= D.V. Rogers =

D.V. Rogers (born 1968) is a New Zealand installation-based performance artist-engineer, best known for the machine earthwork Parkfield Interventional EQ Fieldwork (PIEQF) which took place in Parkfield, California in 2008.

Rogers works between the fields of geophysiology, cultural theory, conceptual art, resilience, performance, architecture, engineering and social commentary. He graduated from the College of fine arts (UNSW) in 1995 with a Bachelor of Fine Arts (BFA) in Media Arts. Rogers completed a Masters of Fine Arts by Research (MFA) based on the PIEQF seismic earthwork at the same institution during 2010.

==Life and work==
Rogers was a member of the Sydney-based performance action collective Post Arrivalists (1991–95). He collaborated with machine artist-engineers Triclops International between 1996 and 2000. He began re-engineering an earthquake shake table which was presented as Seismonitor.
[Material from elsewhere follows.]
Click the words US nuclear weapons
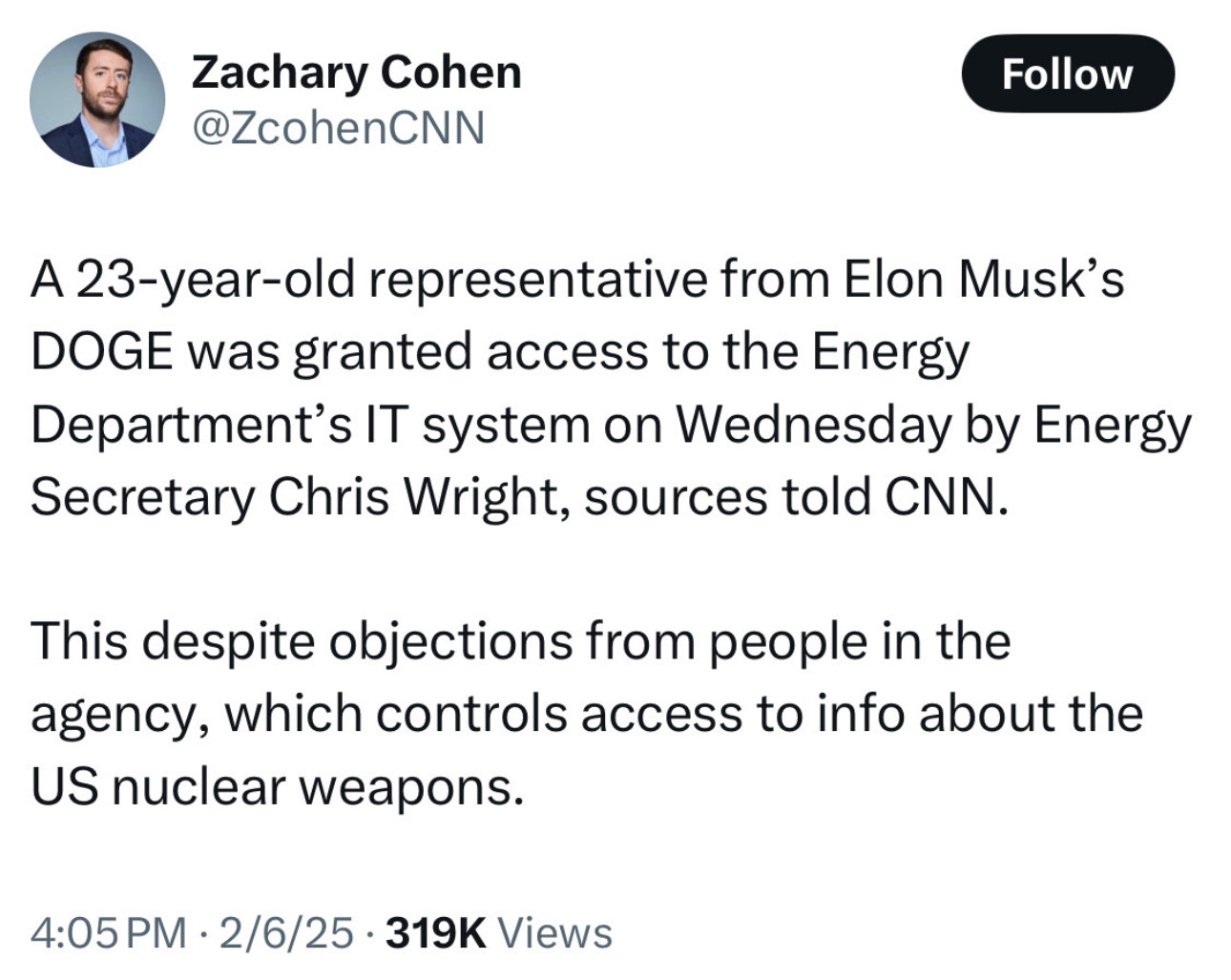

During 2007-08 he was artist in residence at the US Geological Survey in Menlo Park, California. In 2010, he unsuccessfully attempted to present LAMoves in Pershing Square, Los Angeles. He performed DISASTR Hotel at the University of Sydney in April 2011. "Rogers was concerned with enacting “a symbolic field test,” demonstrating how DIY structures already exist as transitional responses suitable for disaster zones."

In 2012, he was artist in residence at the Allosphere Research Facility at UC Santa Barbara, working on the Inner Earth Interpreter, an immersive auditory visualised seismic data display engine for AlloSystem. In 2013, while studying the Mercalli intensity scale, Rogers designed Moment Magnitude Scale Color Schema, used in the development of Earth Light Seat, in Newtown, New South Wales, Australia.

He collaborated with Materials & Applications, (based in Silver Lake, Los Angeles) on the 2014-15 presentation of DOMUS house, an experimental anti-seismic architecture incorporating spatialized seismic sound and light, “a contemplative space that will help people be more responsive to the larger biological and seismological environment.”